When I first started scoring
Repton 3,
the online high scores were dominated by Chris Paul Andrews, except for the "Prelude" scenario, where Peter Van Ek's score was top. I remember that at the time, I felt Peter's score might be completely impossible to surpass -- the Repton games are entirely grid-based, so there are much more limited options for what you can do to improve a time, and the "Prelude" scenario doesn't have the luck-based elements that some other scenarios have -- for example "Egyptian", where on Level 5 one monster must be killed by fungus, which grows randomly. Still, I persisted with working out better routes, eventually surpassing Peter's score by 36 seconds, and claiming first place on all 32 scenarios, with a total score beating CPA's by just over 10,000 points (almost 3 hours!)
The trouble with
Repton 3 scoring/speedrunning was that I never really had any competition. My friend Jonathan also did runs (and beat CPA's time on "Oceans" before I did, so he briefly held a world record), and Matthew Thompson was a spirited competitor, but neither was a serious threat. It's now over ten years since I improved any of those scores, and all my records are still standing. I have half a feeling that I'd like to submit the
Repton series to speedrun.com so that I can motivate myself to play them again, but without the factor of competing with others, I'm worried that it would feel like drudgery and I'd lose interest quite quickly.
Recently, I've gotten a bit more into speedrunning through Steam achievements. Both
Legend of Grimrock games have an achievement for completing the first level under a set time -- LOG 1 gives you four minutes, which is very tight; LOG 2 gives you six, when four would be about the same difficulty as it was in the first game.

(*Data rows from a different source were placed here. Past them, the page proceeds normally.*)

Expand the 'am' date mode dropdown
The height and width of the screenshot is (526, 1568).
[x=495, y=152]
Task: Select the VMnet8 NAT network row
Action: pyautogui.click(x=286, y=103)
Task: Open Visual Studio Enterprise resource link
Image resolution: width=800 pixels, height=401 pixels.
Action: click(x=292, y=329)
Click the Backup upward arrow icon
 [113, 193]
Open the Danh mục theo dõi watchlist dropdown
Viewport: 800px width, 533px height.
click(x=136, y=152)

But by far the game I've spent most time on is
Hollow Knight. Again, my interest was kicked off by Steam achievements: there is one for beating the game in 10 hours, one for 5 hours, and one for 20 hours with 100% completion. The first and third of these are trivial to achieve on a second playthrough when you know where everything is; the 5-hour achievement is the interesting one. That may sound odd, considering the world record is a mere 33 minutes. But
Hollow Knight is a metroidvania, with upgrades all over its map. The WR achieves this time by skipping everything that can be skipped -- which makes the boss fights extremely hard. In order to make the 5-hour achievement doable, I had to plan out which upgrades I would get, and what order I would get them in so that every boss in the run would be within my ability with the upgrades I had available. This was a very puzzle-like challenge, which I enjoyed immensely. I intend, if I am ever able to afford a faster computer that can cope with recording HK, to make a video showing the route I constructed, so I have continued to practise on the same route, and got my time down to 2:49. I believe that with my current skill level, I could get my time down even further by skipping some of the upgrades, but again, I don't feel motivated to work on this right now when I am unable to record my progress. I have also done a 100% run in 6:54, which is far above a good leaderboard time, but serves as a starting-point for bringing my time down.
Well, that's my wall of text

Anyone else want to take a turn?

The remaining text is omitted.